À Paris, un peu comme à l’armée, il est pris en charge par l’Administration. Il bénéficie d’une petite chambre dans un foyer des PTT. Après une formation pointue de plusieurs mois, Maurice est titularisé au service des lignes dans la banlieue parisienne. C’est l’époque du « grand boum » du téléphone des années 75. Apparenté par son épouse à l’équipementier de téléphonie du groupe Schneider, le président de la République, Giscard d’Estaing, démocratise le téléphone à l’aide d’emprunts publics… et fait plaisir à sa famille ! La construction d’un immense réseau et de centraux téléphoniques devient une grande cause de service public. Il s’agit de connecter tous les citoyens qui en font la demande, du Parisien lambda jusqu’au paysan isolé sur les crêtes vosgiennes, pour le même prix, au nom de l’égalité républicaine, au nom du service public.

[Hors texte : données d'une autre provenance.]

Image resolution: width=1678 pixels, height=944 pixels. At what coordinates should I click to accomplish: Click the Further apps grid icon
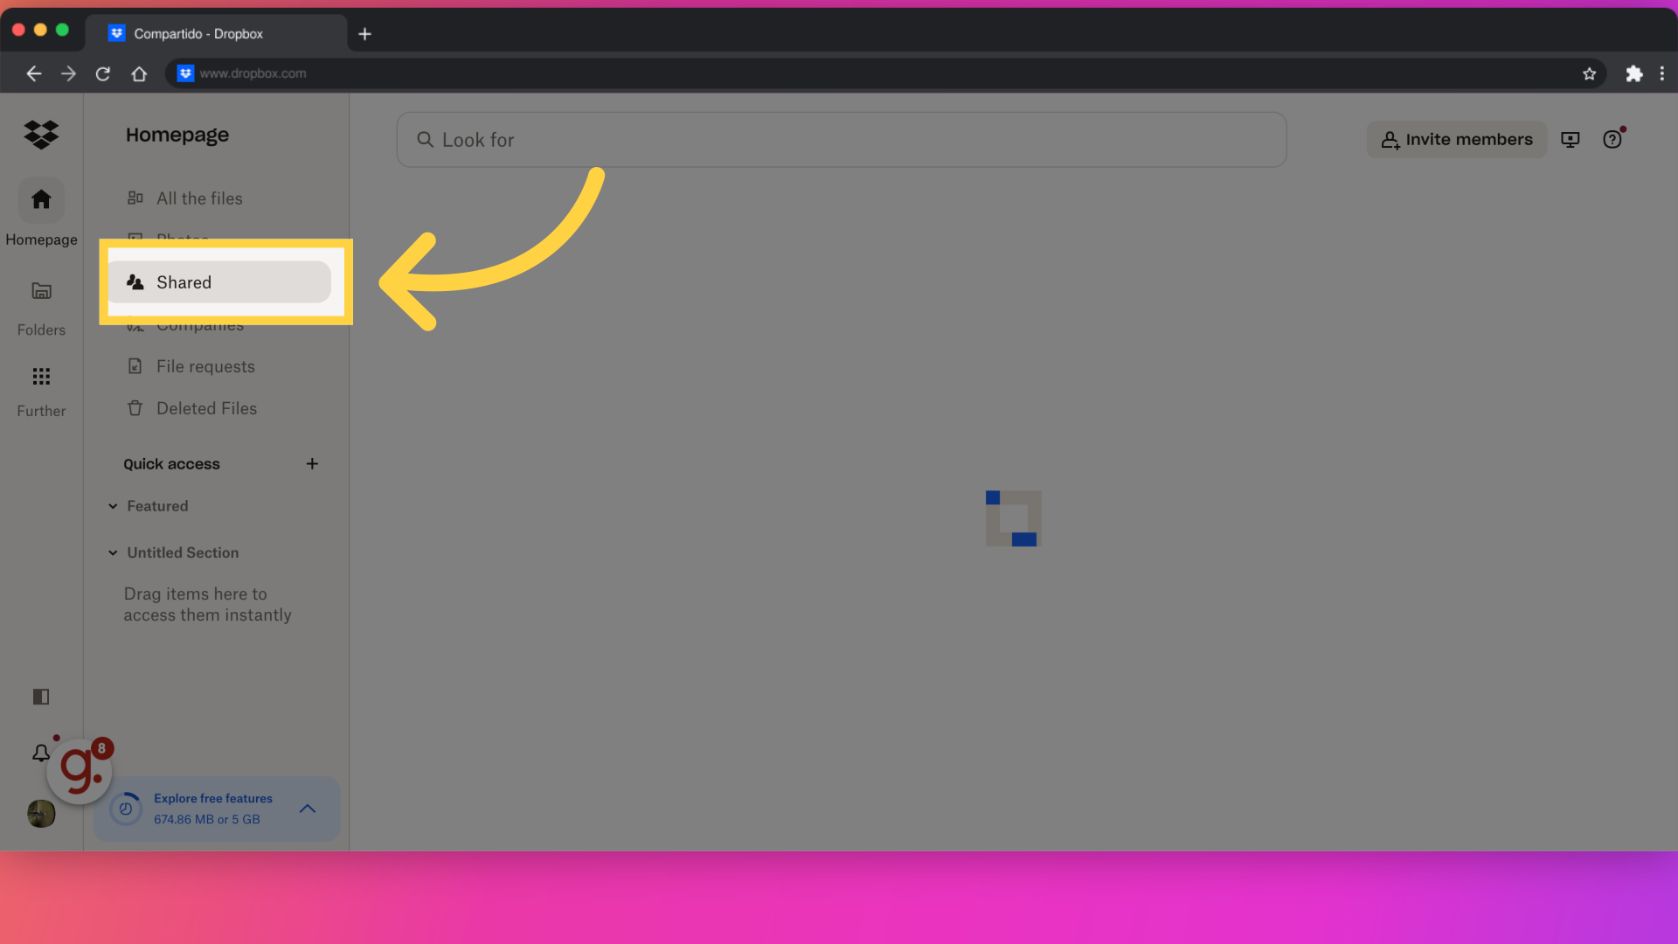click(x=41, y=376)
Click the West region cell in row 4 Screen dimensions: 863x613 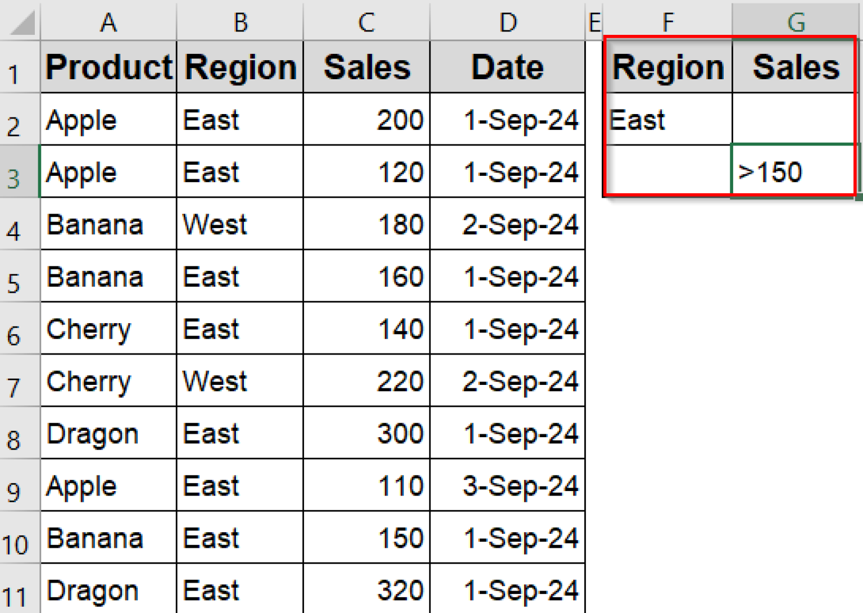pos(239,224)
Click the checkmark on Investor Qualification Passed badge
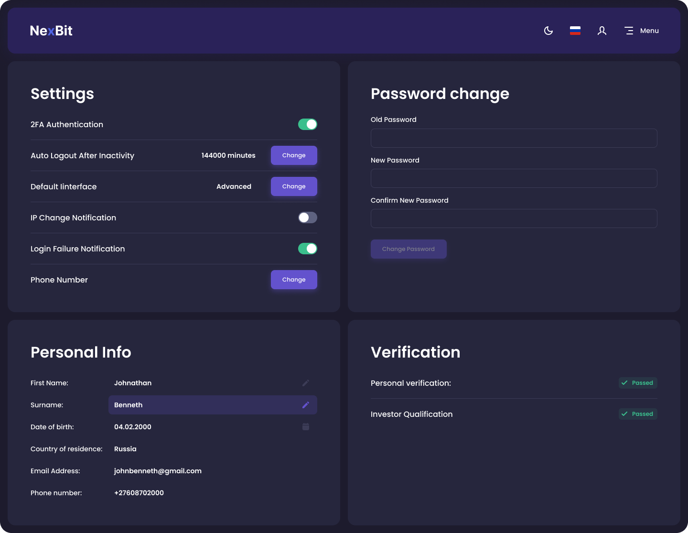This screenshot has width=688, height=533. [x=624, y=414]
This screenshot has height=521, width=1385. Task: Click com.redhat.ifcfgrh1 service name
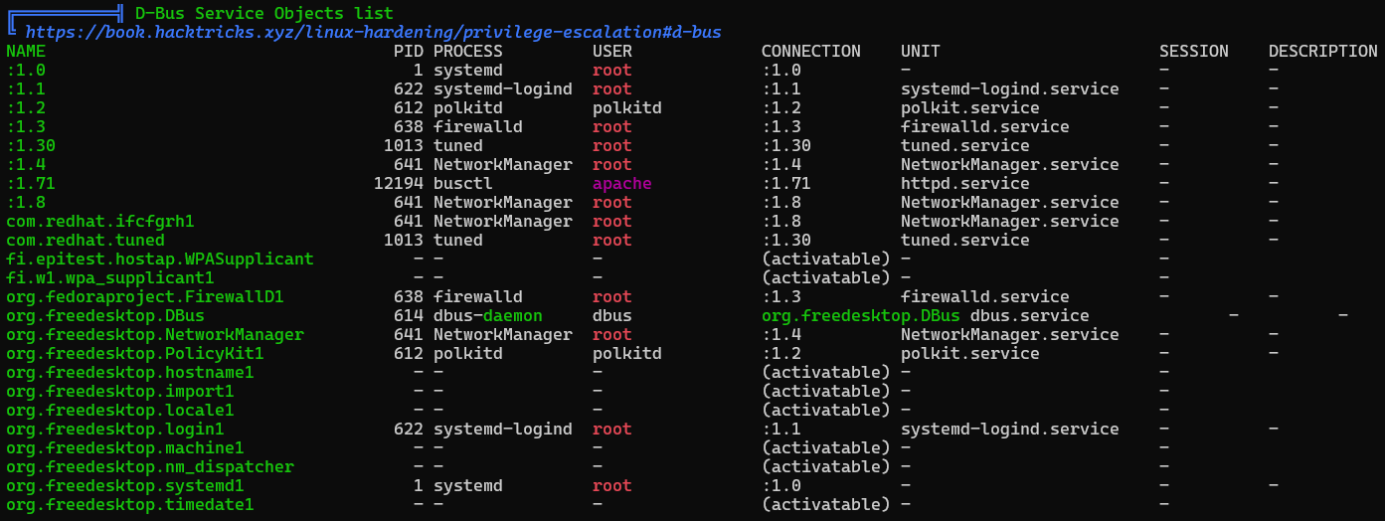[100, 221]
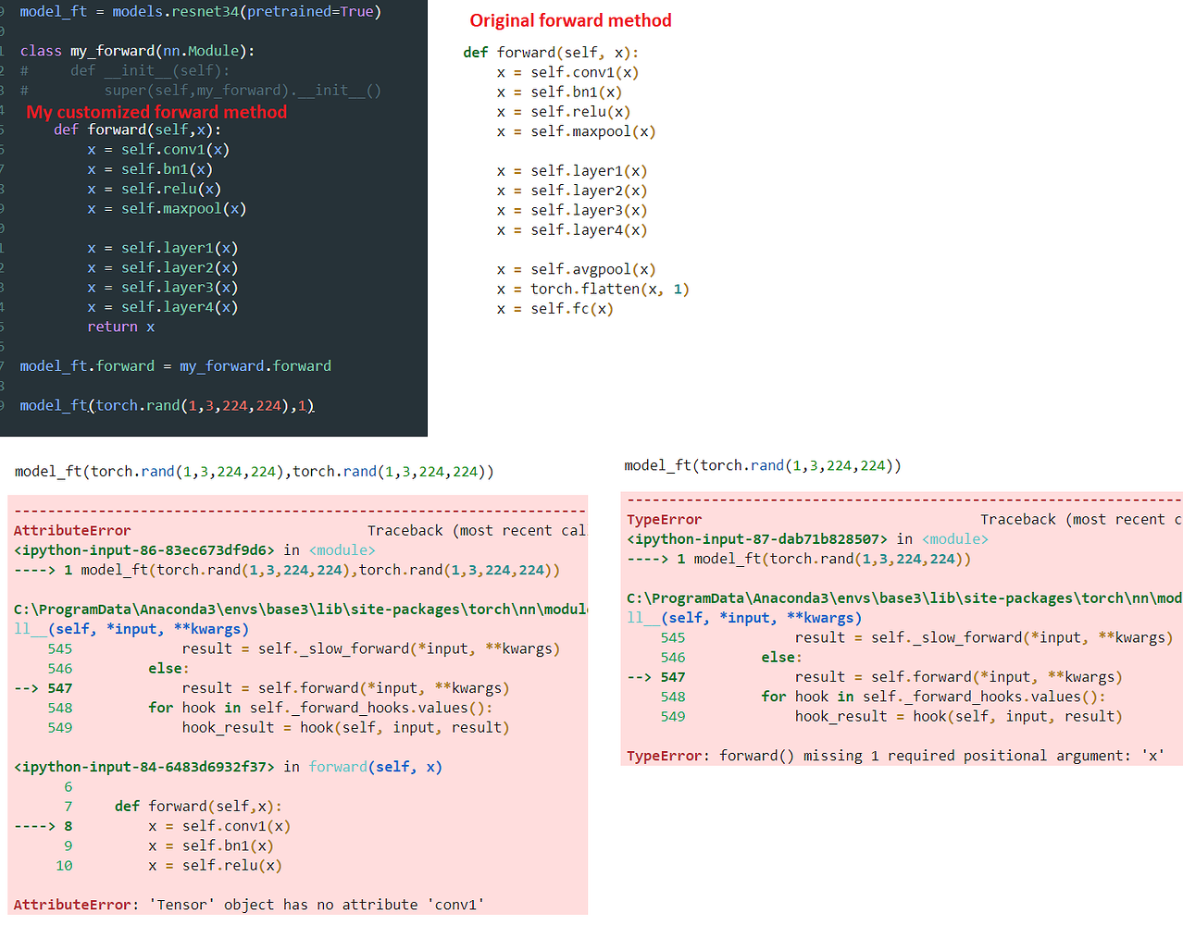Click the input cell above the TypeError traceback

click(762, 465)
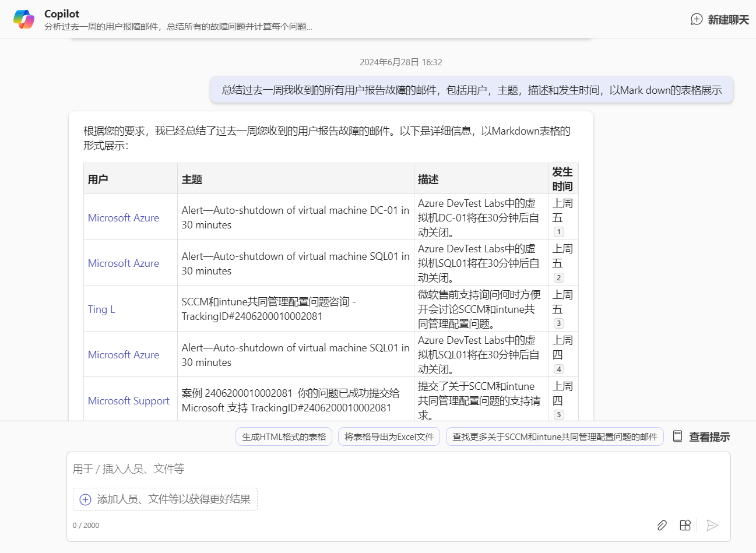The image size is (756, 553).
Task: Open the 查看提示 prompt guide
Action: [x=702, y=436]
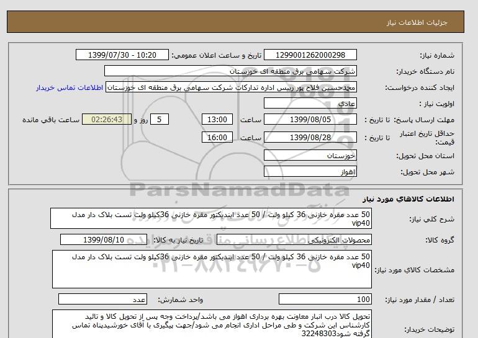Click goods needed date 1399/08/10
This screenshot has width=478, height=338.
pyautogui.click(x=104, y=240)
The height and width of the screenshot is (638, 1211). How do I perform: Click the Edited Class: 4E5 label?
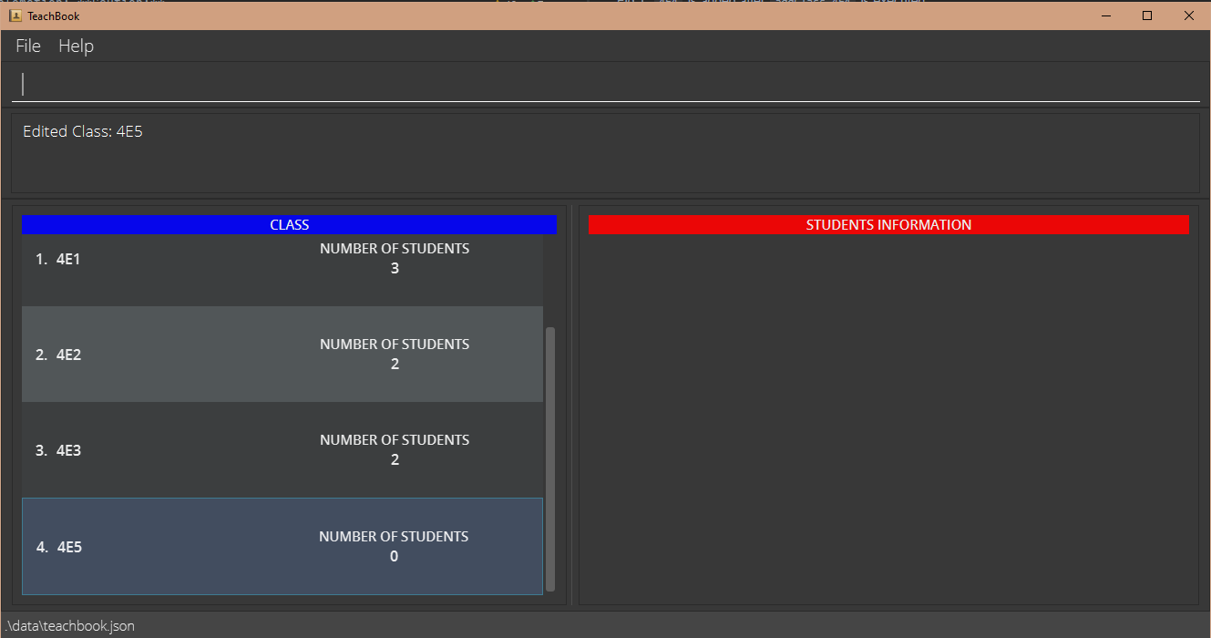82,130
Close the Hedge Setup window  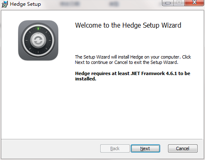pos(194,3)
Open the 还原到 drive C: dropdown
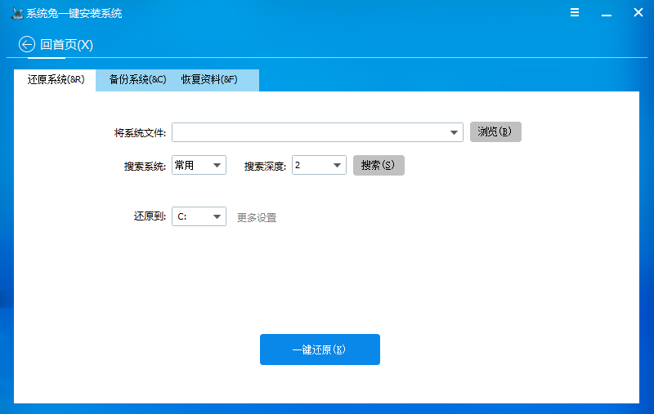 pyautogui.click(x=199, y=216)
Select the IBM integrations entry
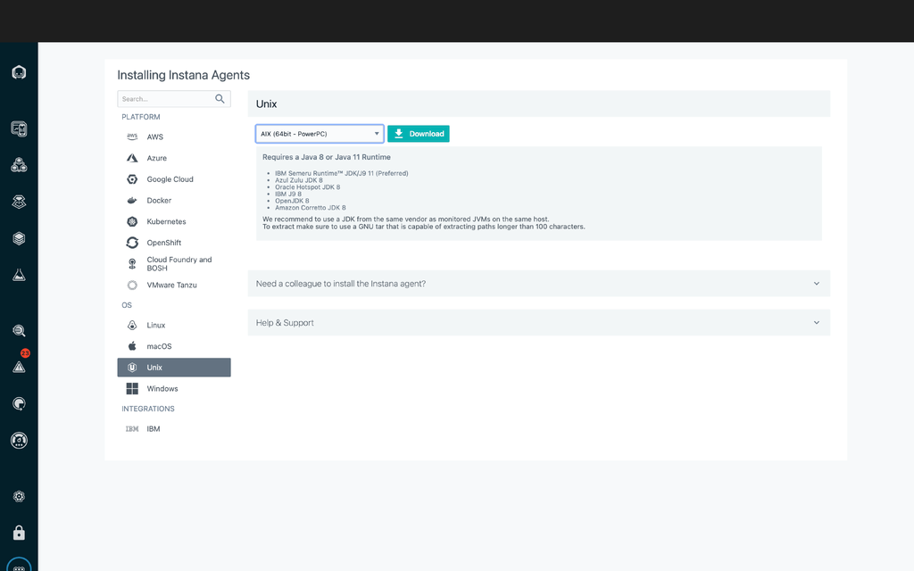 coord(153,428)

Après deux ans passés à Paris, Maurice obtient sa nomination pour Lunéville. Mariage, naissance des enfants, construction d’une maison, réussite au concours de conducteur de travaux des lignes, Maurice connaît ses meilleures années dans la « grande famille des PTT ». Il encadre une équipe d’une dizaine d’agents avec lesquels, par tous les temps, il plante des poteaux, tire des câbles et raccorde avec la satisfaction du travail bien fait des centaines, des milliers de ses concitoyens… Il connaît la plénitude quand il se voit nommé chef de secteur en remplacement de son supérieur parti à la retraite. Ses responsabilités sont plus importantes. Il dirige une trentaine de collègues et gère un budget de plusieurs millions de francs en fonctionnement et en investissement, pour l’extension du réseau. Il en assure également la maintenance. Pour le sous-préfet de Lunéville, comme pour les directeurs de toutes les administrations ou les patrons des entreprises privées du Lunévillois, il est LE « directeur » de France Telecom, leur unique interlocuteur, celui sur qui on peut compter, de jour comme de nuit, par tous les temps, pour remplacer un poteau tombé sur la chaussée ou raccorder un câble arraché par une pelleteuse. Pour Maurice, comme pour ses collègues, tout va pour le mieux dans le meilleur des mondes, ils ne peuvent ni ne veulent rêver mieux. Ils ne s’imaginent pas comment ce « bonheur d’aller au travail » va tourner au cauchemar !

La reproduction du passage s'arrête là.